Just three weeks ago, near the end of his physical energy, Dr. Chiscano visited me in my office. He said he had one more project to discuss. He said he wanted to see a statue of Nelson and Tracy Wolff established on San Pedro Creek because they have together done so much for our community.  Canary Islanders excavated the San Pedro Canal, as they called it, to irrigate their fields north of the settlement. In my office Dr. Chiscano, accompanied by a sculptor, laid out his plan.
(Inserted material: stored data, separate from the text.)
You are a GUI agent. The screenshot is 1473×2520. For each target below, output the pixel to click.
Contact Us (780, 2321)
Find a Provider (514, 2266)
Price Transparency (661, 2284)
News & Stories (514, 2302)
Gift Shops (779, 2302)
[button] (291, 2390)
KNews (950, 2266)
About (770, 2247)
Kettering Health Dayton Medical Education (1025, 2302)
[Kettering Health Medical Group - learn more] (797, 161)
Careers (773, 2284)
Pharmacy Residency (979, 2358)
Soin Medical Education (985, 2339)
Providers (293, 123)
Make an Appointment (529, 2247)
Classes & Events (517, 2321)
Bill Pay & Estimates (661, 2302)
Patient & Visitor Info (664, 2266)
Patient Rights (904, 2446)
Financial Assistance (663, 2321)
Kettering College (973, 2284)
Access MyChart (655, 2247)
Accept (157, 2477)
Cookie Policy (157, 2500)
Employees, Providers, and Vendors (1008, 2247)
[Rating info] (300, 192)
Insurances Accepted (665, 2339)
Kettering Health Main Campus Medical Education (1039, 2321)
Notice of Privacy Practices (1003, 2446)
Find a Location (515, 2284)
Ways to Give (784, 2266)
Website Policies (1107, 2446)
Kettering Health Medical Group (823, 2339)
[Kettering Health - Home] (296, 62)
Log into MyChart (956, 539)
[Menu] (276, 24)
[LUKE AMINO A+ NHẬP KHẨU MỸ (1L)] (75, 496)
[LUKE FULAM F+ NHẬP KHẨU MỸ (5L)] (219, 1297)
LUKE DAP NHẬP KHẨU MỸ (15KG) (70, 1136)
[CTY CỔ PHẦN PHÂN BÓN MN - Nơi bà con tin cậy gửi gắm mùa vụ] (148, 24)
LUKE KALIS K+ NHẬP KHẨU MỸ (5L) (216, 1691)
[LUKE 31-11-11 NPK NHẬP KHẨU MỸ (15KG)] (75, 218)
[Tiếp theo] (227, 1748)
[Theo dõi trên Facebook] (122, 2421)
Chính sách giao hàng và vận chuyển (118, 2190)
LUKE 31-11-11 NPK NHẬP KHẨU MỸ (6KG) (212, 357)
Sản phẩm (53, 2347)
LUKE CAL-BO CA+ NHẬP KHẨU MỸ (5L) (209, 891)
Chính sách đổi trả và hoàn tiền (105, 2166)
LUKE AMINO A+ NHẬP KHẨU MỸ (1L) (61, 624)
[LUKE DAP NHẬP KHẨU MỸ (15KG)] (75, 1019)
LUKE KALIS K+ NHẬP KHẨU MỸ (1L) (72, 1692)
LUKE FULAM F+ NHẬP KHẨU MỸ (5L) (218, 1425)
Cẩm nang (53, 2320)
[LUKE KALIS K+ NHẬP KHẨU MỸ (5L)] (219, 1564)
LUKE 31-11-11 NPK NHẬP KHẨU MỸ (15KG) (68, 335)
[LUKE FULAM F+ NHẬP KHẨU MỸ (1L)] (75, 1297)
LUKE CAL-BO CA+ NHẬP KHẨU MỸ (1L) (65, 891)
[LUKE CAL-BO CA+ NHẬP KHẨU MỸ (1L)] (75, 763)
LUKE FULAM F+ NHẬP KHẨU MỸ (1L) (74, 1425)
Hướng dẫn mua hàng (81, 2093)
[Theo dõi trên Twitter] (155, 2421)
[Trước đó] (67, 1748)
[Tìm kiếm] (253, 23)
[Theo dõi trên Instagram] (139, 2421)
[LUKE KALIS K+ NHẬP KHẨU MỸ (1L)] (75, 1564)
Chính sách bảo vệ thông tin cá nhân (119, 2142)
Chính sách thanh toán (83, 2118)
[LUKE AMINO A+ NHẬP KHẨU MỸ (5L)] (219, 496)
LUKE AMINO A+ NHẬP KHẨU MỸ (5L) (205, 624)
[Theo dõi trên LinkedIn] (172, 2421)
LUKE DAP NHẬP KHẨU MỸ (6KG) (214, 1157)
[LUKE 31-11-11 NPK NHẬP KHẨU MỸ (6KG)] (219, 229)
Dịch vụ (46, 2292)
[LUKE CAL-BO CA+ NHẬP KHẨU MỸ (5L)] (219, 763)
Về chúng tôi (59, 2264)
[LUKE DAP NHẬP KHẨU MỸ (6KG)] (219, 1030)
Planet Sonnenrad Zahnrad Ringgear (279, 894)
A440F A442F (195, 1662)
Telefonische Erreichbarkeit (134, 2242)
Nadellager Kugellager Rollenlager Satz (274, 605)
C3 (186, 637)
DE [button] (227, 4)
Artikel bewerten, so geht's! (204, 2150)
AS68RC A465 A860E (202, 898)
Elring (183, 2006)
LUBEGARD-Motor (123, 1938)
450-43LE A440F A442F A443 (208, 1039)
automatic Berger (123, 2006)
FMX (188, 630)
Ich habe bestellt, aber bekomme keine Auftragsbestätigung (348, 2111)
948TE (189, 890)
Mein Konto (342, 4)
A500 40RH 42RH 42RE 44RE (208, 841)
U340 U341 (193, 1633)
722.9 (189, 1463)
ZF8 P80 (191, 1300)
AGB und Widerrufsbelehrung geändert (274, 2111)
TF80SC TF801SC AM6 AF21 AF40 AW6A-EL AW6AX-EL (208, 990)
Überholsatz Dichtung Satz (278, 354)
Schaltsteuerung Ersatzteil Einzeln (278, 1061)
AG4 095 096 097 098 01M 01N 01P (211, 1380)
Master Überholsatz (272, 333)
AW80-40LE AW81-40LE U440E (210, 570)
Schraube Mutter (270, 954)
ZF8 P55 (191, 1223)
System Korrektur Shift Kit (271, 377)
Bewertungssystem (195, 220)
At the end of our conversation Dr. Chiscano began to softly weep and then to sob. I had seen him become emotional about the things in which he passionately believes: insistent, powerful, urgent. But I was surprised by his next words: “Mijo, I am bringing this because you have to assure San Antonio will see it through. My time is very short. My time is finished. This needs to be done.” I have started to follow up on Chico’s request. Nelson and Tracy have been very humble about proceeding, but Chico was right, we as a community need to do this. Not only because Nelson and Tracy deserve it, but because it is Alfonso Chiscano’s last project for our community, a last directive from a man whose directives should not be taken lightly.  This Tuesday, three days ago, exactly a week after Chico’s death, I received this envelope in my office. The return address says Dr. Alfonso Chiscano. I was startled. My assistant handed it to me for me to open it. When I opened it there was a note with Chico’s handwritten encouragement to get the project going and his commitment to a check.

It is classic Chico. He sees connections others of us don’t, he formulates an idea, he frames it into a plan, he engages other people, approaches them passionately and argues persuasively, and it gets done.

I started my remarks today by describing the early history that resulted in the San Antonio we know. The sheer determination of the Spanish explorers who trekked across this continent for the glory of Spain. And in due course settlers came to our verdant stream of flowing river, enduring the hot, dry clime of South Texas. Extraordinary people. Strong people. Spanish character. We are blessed that there came to us an extraordinary man of that Spanish lineage in the person of Dr. Alfonso Chiscano. He brought excellence in medicine to our city. He added an incredible treasury of ideas, projects, physical improvements, cultural exchanges, and dreams. This son of Espana, this son of Las Canarias, did his part.

This fortunate city expresses its deep gratitude to the Chiscano family – Mary Alice, Kristie, Steve, Carina, Todd. Jeff, Jon, and Kimberly and eight beautiful grandchildren. This fortunate city that is San Antonio is greater because you share Dr. Chiscano with all of us.